El mandatario aseguró que conversó con todos los ministros de su gabinete, incluido el de Salud, y que la respuesta a la Conmebol es positiva

El presidente brasileño, Jair Bolsonaro, afirmó este martes que, si depende de él y su Gobierno, “habrá Copa América en Brasil”, tal como lo anunció la víspera la Conmebol, después de que Argentina y Colombia desistieran de organizar el torneo.

Fui consultado por la Confederación Brasileña de Fútbol (CBF) y por nuestra parte es positivo”, dijo Bolsonaro a las puertas de su residencia oficial en Brasilia. Según aseguró en declaraciones a sus seguidores y a la prensa a las afueras del Palácio da Alvorada, en Brasilia. Según aseguró, ha conversado del tema con todos los ministros de su gabinete, “incluido el de Salud”.

“Ya está acordado”, añadió, aunque matizó señalando que es una postura del gobierno federal, mientras algunos gobiernos regionales mostraron sus reparos al tema.

En la víspera, tras el anuncio de la Conmebol, el jefe de gabinete, Luiz Eduardo Ramos, había puesto paños fríos, señalando que el gobierno federal ha puesto varias condiciones a la Confederación Brasileña de Fútbol para la realización del torneo, como que no haya público y que todas los miembros de las delegaciones sean vacunados. El anuncio desató una oleada de criticas en el país, el segundo del mundo con más muertos por coronavirus (462.000) y que teme la llegada de una tercera ola en las próximas semanas.

**INSTRUCCIONES**
Transcriba fielmente el fragmento de la noticia sobre la Copa América en Brasil que va desde “El mandatario aseguró” hasta “organizar el torneo.”, ambos inclusive.

**ENTRADAS ENUMERADAS**

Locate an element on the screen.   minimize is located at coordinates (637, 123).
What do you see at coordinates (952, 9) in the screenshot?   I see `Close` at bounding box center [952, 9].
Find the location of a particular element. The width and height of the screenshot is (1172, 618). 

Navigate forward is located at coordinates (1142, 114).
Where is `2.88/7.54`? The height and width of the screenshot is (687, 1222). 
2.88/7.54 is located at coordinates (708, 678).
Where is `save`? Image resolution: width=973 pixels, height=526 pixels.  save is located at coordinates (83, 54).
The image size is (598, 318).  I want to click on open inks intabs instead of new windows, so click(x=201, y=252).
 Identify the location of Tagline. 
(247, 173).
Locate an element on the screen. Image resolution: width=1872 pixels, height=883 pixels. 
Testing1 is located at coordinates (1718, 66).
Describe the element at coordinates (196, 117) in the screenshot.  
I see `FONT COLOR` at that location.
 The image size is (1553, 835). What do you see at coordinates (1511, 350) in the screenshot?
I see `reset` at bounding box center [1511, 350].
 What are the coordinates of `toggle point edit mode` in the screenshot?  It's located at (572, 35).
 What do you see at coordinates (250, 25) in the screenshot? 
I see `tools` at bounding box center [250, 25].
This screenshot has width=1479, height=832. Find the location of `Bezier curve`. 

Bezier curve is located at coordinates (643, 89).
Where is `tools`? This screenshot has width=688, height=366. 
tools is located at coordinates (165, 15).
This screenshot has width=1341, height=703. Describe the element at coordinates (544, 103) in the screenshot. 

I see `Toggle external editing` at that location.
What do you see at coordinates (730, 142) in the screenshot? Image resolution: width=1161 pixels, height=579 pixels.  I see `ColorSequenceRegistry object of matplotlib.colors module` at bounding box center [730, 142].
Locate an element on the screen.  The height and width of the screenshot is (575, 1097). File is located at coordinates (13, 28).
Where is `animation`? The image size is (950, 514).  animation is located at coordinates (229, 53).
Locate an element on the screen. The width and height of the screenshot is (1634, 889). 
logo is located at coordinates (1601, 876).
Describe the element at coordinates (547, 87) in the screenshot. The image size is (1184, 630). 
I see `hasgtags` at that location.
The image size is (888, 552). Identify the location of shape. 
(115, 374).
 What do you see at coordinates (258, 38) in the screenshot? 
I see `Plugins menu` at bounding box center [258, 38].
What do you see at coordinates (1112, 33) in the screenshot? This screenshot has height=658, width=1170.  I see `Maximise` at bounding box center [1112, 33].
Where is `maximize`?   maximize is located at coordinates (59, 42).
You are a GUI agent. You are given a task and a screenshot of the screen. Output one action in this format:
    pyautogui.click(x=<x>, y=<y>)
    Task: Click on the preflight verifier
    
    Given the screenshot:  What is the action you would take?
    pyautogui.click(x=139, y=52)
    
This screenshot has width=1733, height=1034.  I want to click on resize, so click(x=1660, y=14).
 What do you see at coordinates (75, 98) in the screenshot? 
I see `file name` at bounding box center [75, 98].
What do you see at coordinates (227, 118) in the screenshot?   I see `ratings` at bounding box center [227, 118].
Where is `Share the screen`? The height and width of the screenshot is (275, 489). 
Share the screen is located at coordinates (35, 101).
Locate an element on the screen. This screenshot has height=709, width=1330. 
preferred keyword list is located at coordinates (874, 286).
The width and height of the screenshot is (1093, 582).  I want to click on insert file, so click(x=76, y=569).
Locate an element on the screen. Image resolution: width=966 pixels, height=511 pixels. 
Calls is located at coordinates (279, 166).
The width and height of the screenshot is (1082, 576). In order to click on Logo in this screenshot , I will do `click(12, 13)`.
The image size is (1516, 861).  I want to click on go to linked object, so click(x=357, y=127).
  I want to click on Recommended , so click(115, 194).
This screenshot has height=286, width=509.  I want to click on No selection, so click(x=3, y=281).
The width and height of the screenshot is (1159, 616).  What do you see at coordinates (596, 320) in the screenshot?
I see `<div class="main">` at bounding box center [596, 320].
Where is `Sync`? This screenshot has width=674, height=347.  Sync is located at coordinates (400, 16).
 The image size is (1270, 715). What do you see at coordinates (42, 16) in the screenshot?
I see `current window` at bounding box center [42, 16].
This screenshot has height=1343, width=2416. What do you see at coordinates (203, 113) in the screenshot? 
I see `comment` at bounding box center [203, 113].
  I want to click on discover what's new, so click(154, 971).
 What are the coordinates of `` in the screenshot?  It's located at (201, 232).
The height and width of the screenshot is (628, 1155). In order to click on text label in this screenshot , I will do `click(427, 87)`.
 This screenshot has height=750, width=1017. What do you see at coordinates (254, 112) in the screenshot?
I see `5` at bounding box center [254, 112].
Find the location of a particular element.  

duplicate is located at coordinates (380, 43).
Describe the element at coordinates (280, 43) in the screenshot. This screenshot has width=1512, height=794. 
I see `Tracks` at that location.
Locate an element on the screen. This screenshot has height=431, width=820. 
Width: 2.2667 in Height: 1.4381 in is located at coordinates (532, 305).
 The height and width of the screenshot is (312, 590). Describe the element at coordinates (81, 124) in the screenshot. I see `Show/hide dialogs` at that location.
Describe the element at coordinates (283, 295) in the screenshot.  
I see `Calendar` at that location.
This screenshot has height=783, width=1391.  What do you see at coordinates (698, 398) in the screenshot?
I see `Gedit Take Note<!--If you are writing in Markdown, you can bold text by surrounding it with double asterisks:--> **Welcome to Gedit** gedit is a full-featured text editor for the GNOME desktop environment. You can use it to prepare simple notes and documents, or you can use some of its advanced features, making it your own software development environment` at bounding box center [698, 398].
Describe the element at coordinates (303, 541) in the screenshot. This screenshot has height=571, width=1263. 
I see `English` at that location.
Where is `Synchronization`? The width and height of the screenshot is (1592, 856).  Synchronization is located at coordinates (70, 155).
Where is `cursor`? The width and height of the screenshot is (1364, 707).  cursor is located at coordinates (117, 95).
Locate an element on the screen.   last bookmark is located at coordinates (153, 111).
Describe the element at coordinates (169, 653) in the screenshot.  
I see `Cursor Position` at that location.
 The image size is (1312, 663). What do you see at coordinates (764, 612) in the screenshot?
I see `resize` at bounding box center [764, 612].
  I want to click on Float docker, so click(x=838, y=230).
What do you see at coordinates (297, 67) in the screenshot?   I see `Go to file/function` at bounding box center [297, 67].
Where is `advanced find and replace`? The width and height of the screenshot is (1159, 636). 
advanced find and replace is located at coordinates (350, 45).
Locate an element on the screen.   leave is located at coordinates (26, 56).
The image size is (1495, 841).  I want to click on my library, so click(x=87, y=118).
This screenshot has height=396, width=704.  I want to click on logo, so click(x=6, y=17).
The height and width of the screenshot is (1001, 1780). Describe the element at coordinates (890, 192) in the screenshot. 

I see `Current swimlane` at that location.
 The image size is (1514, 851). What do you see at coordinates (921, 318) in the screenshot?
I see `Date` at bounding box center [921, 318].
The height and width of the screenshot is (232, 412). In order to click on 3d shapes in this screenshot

**RESPUESTA AL EJERCICIO**
El mandatario aseguró que conversó con todos los ministros de su gabinete, incluido el de Salud, y que la respuesta a la Conmebol es positiva

El presidente brasileño, Jair Bolsonaro, afirmó este martes que, si depende de él y su Gobierno, “habrá Copa América en Brasil”, tal como lo anunció la víspera la Conmebol, después de que Argentina y Colombia desistieran de organizar el torneo.